[[ TEXT FOR ANALYSIS, beginning ]]

Between the Covid-19 outbreak and the trade war, it looked like tough times ahead for China. The reality has been very different.
- Retail sales growth climbed to 4.3% in October, up from 3.3% in September, its third straight month of expansion
- Starbucks is making its largest ever investment outside the US in Chinese expansion.
- Internet and technology companies have moved rapidly to become the largest weighting in the Chinese stock market
For a moment there, it looked like the Covid-19 outbreak was going to be bad for China. It seemed inevitable that companies would move their supply chains away from the country that had launched a pandemic on the world and consumers would be deterred from buying Chinese goods. Geopolitical tensions would also cramp China’s style. Not so, apparently.
A slew of economic data from China this week showed that it is recovering nicely from the pandemic. In particular, retail sales growth climbed to 4.3% in October, up from 3.3% in September, its third straight month of expansion. Industrial output rose 6.9% from a year earlier, with its auto industry in rude health. Its early and co-ordinated response to the virus has helped it recover far faster than any other major region.
Equally, international investors appear not to have been deterred by China’s role in the pandemic. Starbucks, for example, is making its largest ever investment outside the US. Yes, some supply chains have moved elsewhere, but this was always likely given the rise in manufacturing costs in China. Given the shift in China’s economy, the shift doesn’t appear to be having a significant impact on China’s industrial production.
It is tempting to see supply chains as one way – Asia making widgets for the West. However, the pandemic has also forced Asian companies to source production closer to home. At the margins, this has helped Chinese companies become more efficient.
China is also at the forefront of many global trends. Internet and technology companies have moved to become the largest weighting in the Chinese stock market from a near-standing start 10 years ago. It also leads in areas such as biotechnology and green energy. Investors who want access to these trends have little choice but to look East.

[[ TEXT FOR ANALYSIS, end ]]

▸ **COMPLETE THE FOLLOWING**
• A. According to the text on China's recovery, why was it expected that some supply chains would move out of China?
• B. Please reproduce the stretch of the text on China's recovery from "Between the Covid-19" through "in Chinese expansion.", word for word.
The records have nothing to do with the text on China's recovery.

[[ EXERCISE DATA, beginning ]]

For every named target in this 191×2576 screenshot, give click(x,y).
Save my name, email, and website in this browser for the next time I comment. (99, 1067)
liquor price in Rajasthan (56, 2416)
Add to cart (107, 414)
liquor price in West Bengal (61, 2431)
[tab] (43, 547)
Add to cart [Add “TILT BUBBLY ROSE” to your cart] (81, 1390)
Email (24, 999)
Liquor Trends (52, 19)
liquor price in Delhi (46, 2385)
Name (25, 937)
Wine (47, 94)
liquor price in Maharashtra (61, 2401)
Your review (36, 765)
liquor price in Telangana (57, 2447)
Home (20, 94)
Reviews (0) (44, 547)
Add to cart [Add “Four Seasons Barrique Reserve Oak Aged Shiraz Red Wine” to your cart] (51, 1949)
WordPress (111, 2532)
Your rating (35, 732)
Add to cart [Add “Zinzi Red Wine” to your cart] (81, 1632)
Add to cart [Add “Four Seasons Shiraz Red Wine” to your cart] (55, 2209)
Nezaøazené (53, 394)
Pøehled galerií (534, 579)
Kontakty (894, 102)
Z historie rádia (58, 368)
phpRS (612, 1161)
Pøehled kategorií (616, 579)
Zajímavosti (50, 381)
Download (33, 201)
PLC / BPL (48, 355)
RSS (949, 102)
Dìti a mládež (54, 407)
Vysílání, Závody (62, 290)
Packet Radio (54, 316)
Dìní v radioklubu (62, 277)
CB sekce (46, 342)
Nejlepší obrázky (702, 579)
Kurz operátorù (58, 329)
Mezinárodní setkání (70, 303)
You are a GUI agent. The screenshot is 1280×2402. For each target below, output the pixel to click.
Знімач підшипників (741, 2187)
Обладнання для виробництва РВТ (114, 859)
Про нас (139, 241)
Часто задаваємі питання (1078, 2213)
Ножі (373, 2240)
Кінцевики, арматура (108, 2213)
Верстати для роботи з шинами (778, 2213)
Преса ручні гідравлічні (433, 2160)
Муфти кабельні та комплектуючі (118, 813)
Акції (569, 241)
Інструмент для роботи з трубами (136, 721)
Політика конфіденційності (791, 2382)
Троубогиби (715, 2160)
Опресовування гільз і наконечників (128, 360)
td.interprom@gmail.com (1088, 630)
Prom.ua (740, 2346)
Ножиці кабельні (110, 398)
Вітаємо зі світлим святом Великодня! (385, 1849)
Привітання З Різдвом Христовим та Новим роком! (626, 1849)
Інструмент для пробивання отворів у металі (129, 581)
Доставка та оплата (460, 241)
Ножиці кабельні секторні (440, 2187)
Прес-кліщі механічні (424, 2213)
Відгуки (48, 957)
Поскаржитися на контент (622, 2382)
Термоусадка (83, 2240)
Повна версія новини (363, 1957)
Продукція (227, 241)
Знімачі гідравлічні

[[ EXERCISE DATA, end ]]

▸ **RESULTS BY TASK**
• A. The text says this was always likely because manufacturing costs in China have been rising.

• B.
Between the Covid-19 outbreak and the trade war, it looked like tough times ahead for China. The reality has been very different.
- Retail sales growth climbed to 4.3% in October, up from 3.3% in September, its third straight month of expansion
- Starbucks is making its largest ever investment outside the US in Chinese expansion.